# 210 monster structure



## pirayaman (Nov 3, 2007)

well its built finally done this thing is hugh takes up the whole wall

things i got for this is as follows

1 210 gallon tank 850.00 
2 3 tubes of silicone 15.00 
3 slate freebie
4 pro clear pro wet dry filter and overflow box 250.00 
5 2/6 wood for stand 15 2/6 each 10.60 so 150.00 
6 screws 15 dollars 3 inch 
7 11 cariba worth an estimated 50 each 550.00 
8 flourite 2 bags 40.00
9 plants some new some old 150.00 there 5 each about 30 
10 heaters 75.00
11 oak leaves freebie
12 still gotta brace the floor estimate at least another 75.00

wow 2170.00 this better be worth it enjoiy obivisly at my expense hahahahahahaah

yeah and its still drying so it has not fish yet

oh and see that fan fish in there thats just priceless right hahahahahahah


----------



## Nick G (Jul 15, 2007)

wow dude, thats gonna be awesome
cant wait to see it once its all set-up. 
how are you bracing the floor? 
where are the fish now, is someone holding them for you or something?
what do you mean by oak leaves?


----------



## Chapz (Jul 9, 2007)

Nice update. looking good already compared to when u strted the back panels.
Cant wait til the finish product, then u'll tell urself it was def. worth it!


----------



## jmax611 (Aug 6, 2006)

what are the dimensions?


----------



## Leasure1 (Jul 24, 2006)

did you use pavers or tiles as a background???


----------



## pirayaman (Nov 3, 2007)

Nick g said:


> wow dude, thats gonna be awesome
> cant wait to see it once its all set-up.
> how are you bracing the floor?
> where are the fish now, is someone holding them for you or something?
> what do you mean by oak leaves?


im putting in more joices and x configuration to transfer load from one beam to another

then im putting in doubled up 2/6s in 4 to 6 different spots i severly overkilled the stand its tripled up 2/6s for longs and wides also has 6 different legs then it sits on 2/6 at 33 inchs long to distribute the weight evenly across 3 floor beams if you spit up 4000 pds onto 6 legs thats great but if your legs have a small foot print thats alot of weight per square inch so if your legs have a 3 foot foot print well thats a lot less weight per square inch 
oak leaves from a tree are going in with my flourite serves many benifits as i can tell turns water that nice amazon color lowers ph and will break down giving my plants a replenishing suppy of nutients

the ds are stand is 33 inches high ends at 33 inches wide and ends at 80 inchs long now to make sence of this i must again tell you that i tripled up 2/6 plus the legs sit outside the frame so that gives it this monsterious dementions the inside ds are 21 wide 68 i think long id have to crawl inside this thing to tell you and i aready spent to much time in this cage to be healthy hahahaha
tank itself is 72 1/2 long by 24 1/2 wide for somereason i thought it was 25 inchs whatever

the backround is slate from a roof cut to size useind a wet saw complete do it your self guide in diy since i took pictures on every step

ok i think thats every body thanks for the good responces really appericated


----------



## Christopher666 (Nov 1, 2007)

You lucky bastard. :| have fun with that.

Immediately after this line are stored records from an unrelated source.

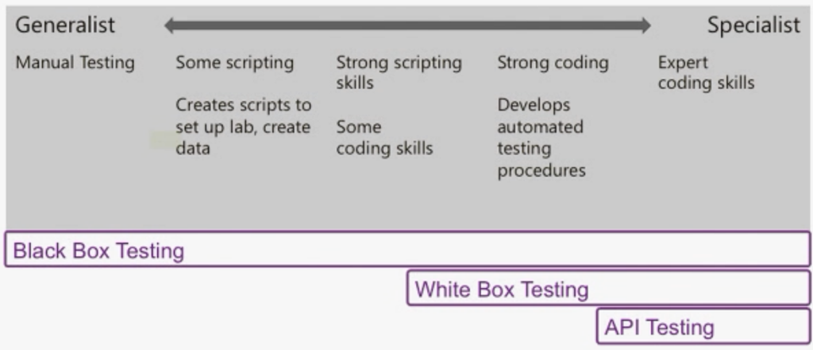813x350 pixels.
Task: Select the Manual Testing label
Action: point(75,63)
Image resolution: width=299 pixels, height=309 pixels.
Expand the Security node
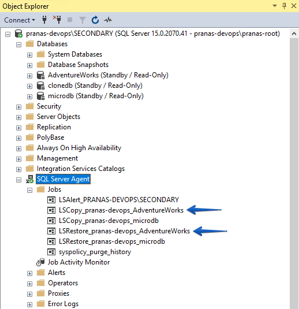tap(18, 107)
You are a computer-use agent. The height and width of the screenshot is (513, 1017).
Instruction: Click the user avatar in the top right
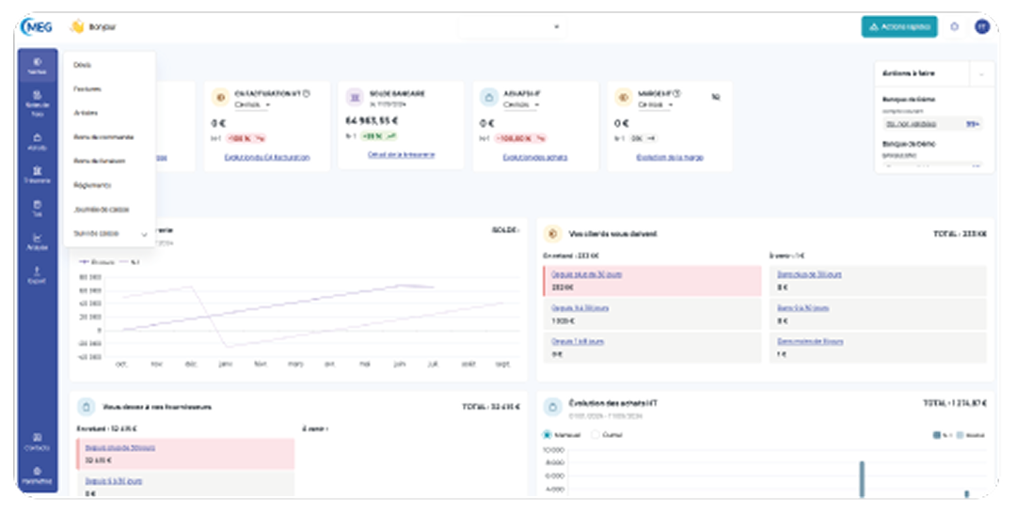point(981,27)
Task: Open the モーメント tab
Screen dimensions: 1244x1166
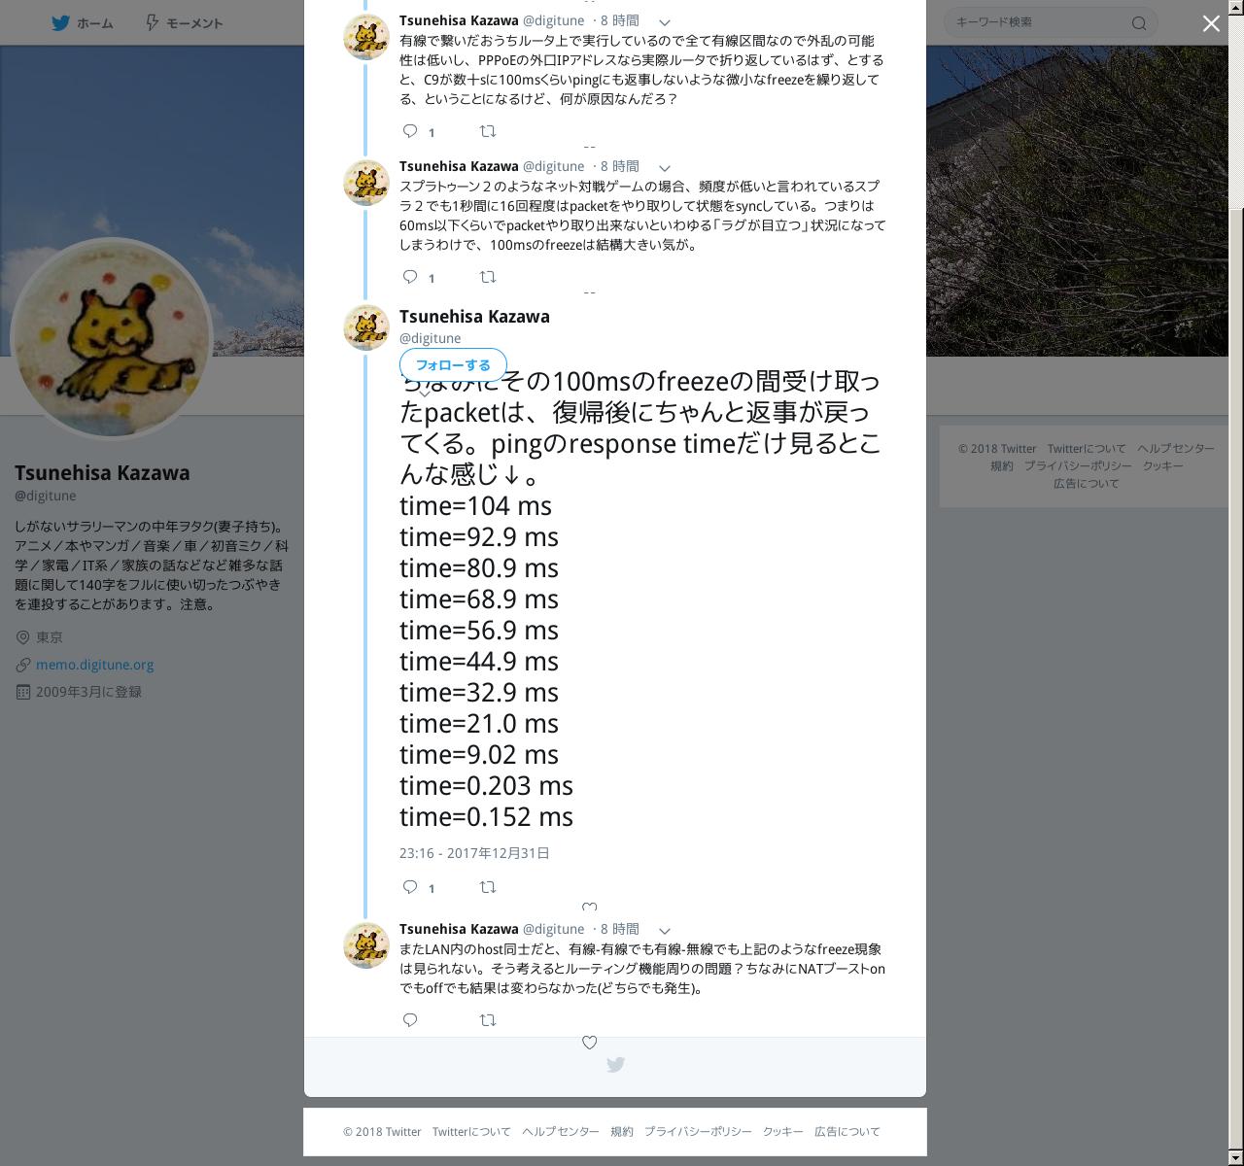Action: 184,22
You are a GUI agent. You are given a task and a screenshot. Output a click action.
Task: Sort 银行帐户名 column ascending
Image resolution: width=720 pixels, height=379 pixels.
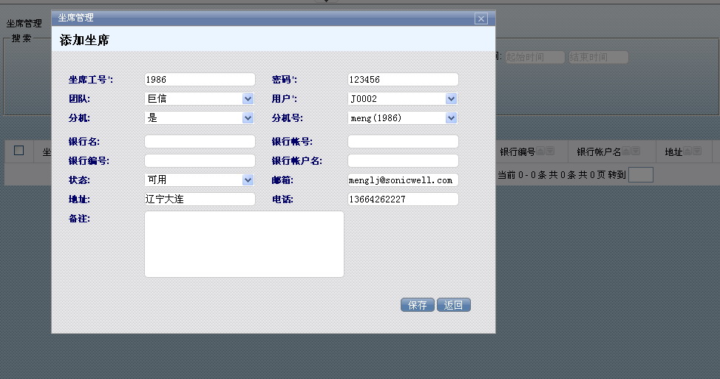click(x=626, y=151)
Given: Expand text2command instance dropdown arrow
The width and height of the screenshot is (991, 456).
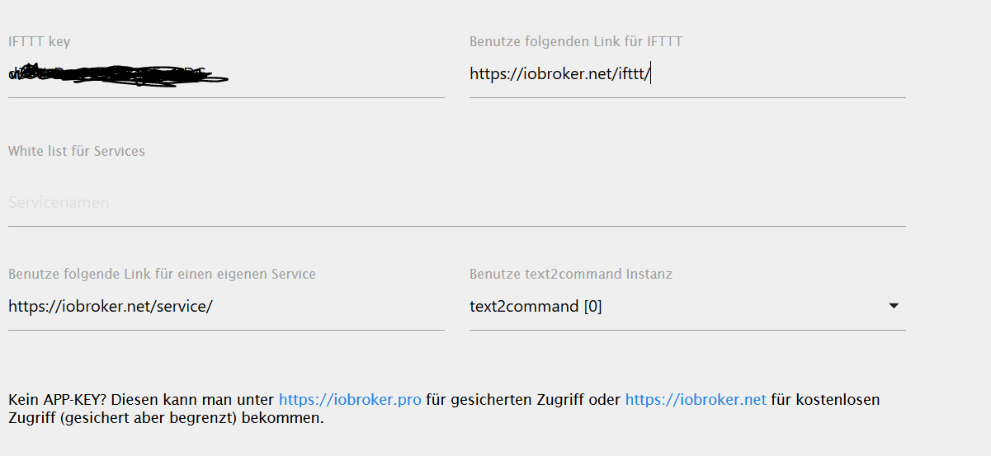Looking at the screenshot, I should pyautogui.click(x=894, y=306).
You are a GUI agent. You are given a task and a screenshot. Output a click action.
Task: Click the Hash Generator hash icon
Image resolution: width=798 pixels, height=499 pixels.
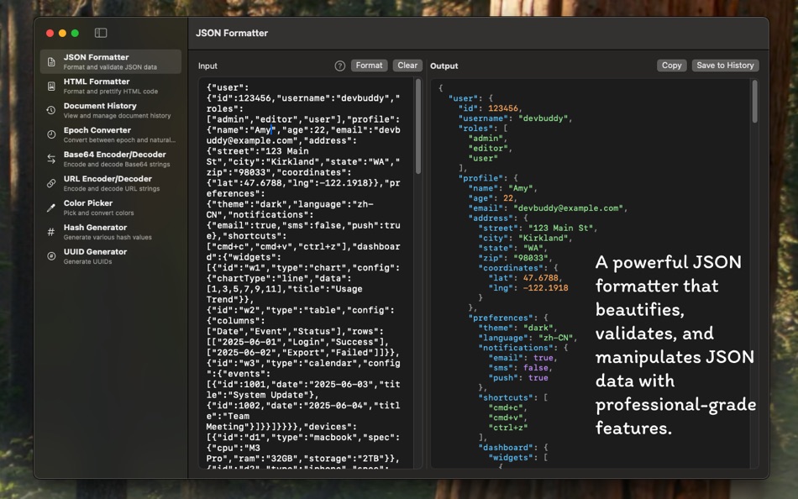pos(49,230)
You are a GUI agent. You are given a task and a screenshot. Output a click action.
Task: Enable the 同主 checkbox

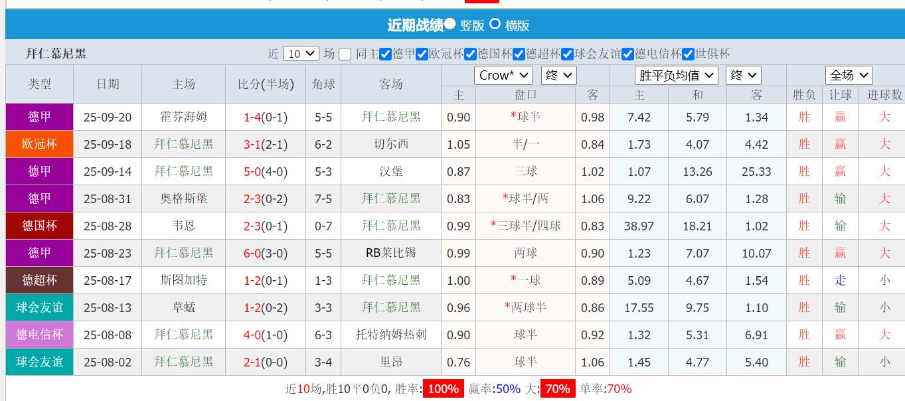point(343,53)
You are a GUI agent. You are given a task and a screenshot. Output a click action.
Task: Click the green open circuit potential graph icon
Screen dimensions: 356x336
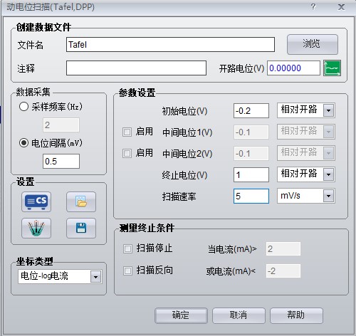pos(332,68)
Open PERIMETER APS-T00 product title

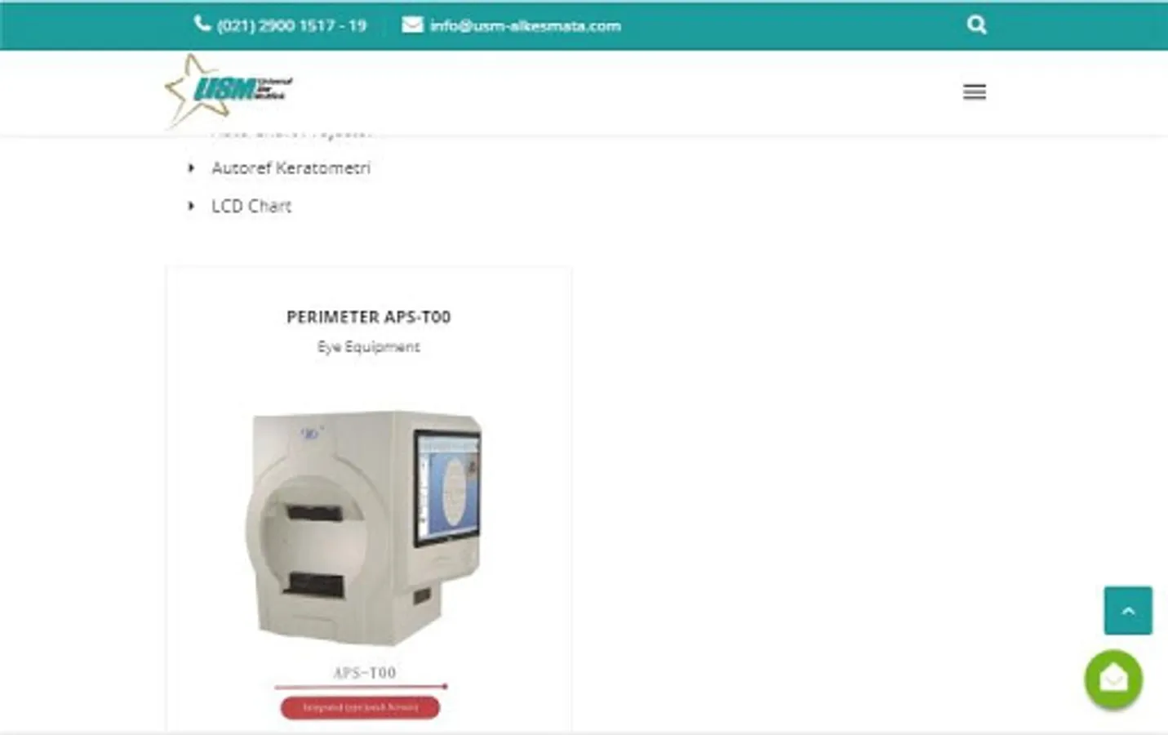tap(368, 317)
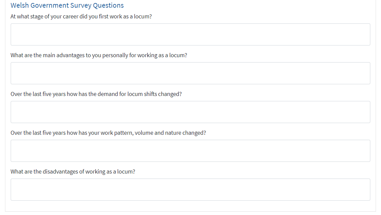Place cursor in the first survey answer box
The image size is (381, 215).
coord(190,34)

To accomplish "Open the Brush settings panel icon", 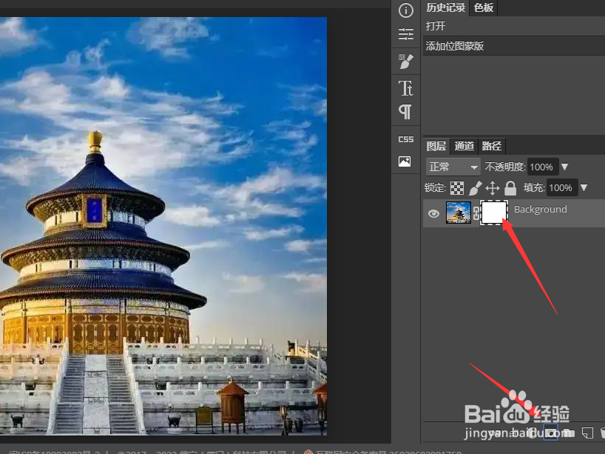I will click(x=405, y=61).
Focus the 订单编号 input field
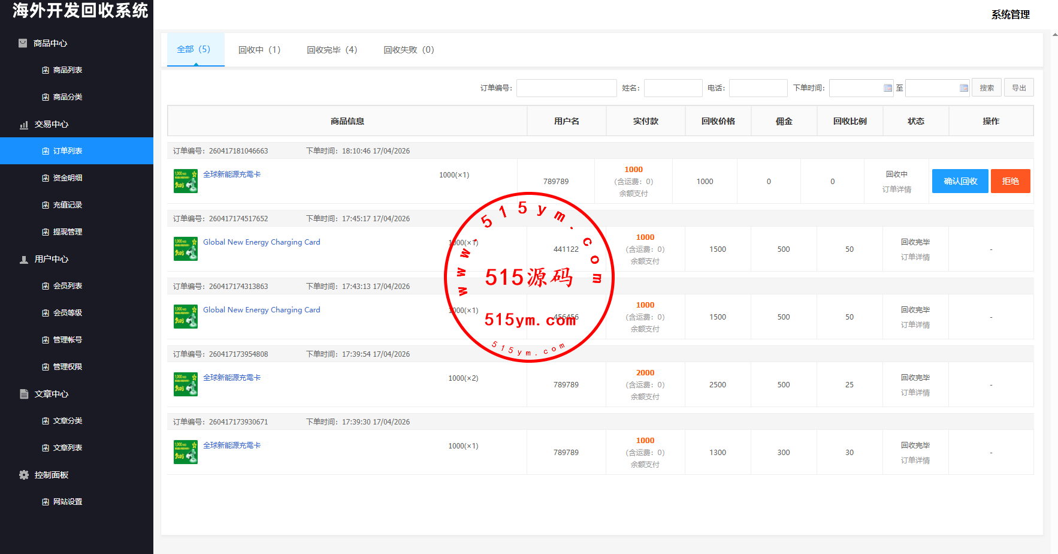Screen dimensions: 1058x554 pos(566,88)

Haha. Srsly, good job on that. It looks great and hopefully it'll work out well for you. Can't wait to see the final pics.


----------



## Dezboy (Apr 2, 2006)

that looks very very good PM............................

looking forward to seeing it full up witrh fish in etc etc..................

Nice work


----------



## orioner00 (Dec 18, 2007)

nice love the background bro


----------



## pirayaman (Nov 3, 2007)




----------



## notaverage (Sep 10, 2005)

This is the same tank?
What happened to the slate background?


----------



## bigshawn (Dec 29, 2005)

Very nice, all large tanks empty you wallet a little







...............


----------



## ICEE (Feb 3, 2007)

what happened to the slate background


----------



## Piranha Dan (Nov 11, 2007)

Wow, that came out nice! Guess the slate didn't work out for you huh? Too bad. Still a great tank though. I wasn't sure how that 2x4 'forest' you were making in there would come out, but it looks cool, almost like old dock pilings or something.


----------



## Dawgz (Aug 18, 2005)

im impressed, nice work!


----------



## pcrose (Mar 9, 2003)

very nice setup I with my boyfriend had a 300 gallon tank it was almost 6ft long. It is a lot of upkeep and we ended up selling it afterwhile because it is expensive to maintain. Nice Job


----------



## RBP7 (Oct 13, 2006)

wlcome to the 200 club!! very nice tank! how tall is it? and why is the water all green? is that the oak leaves?


----------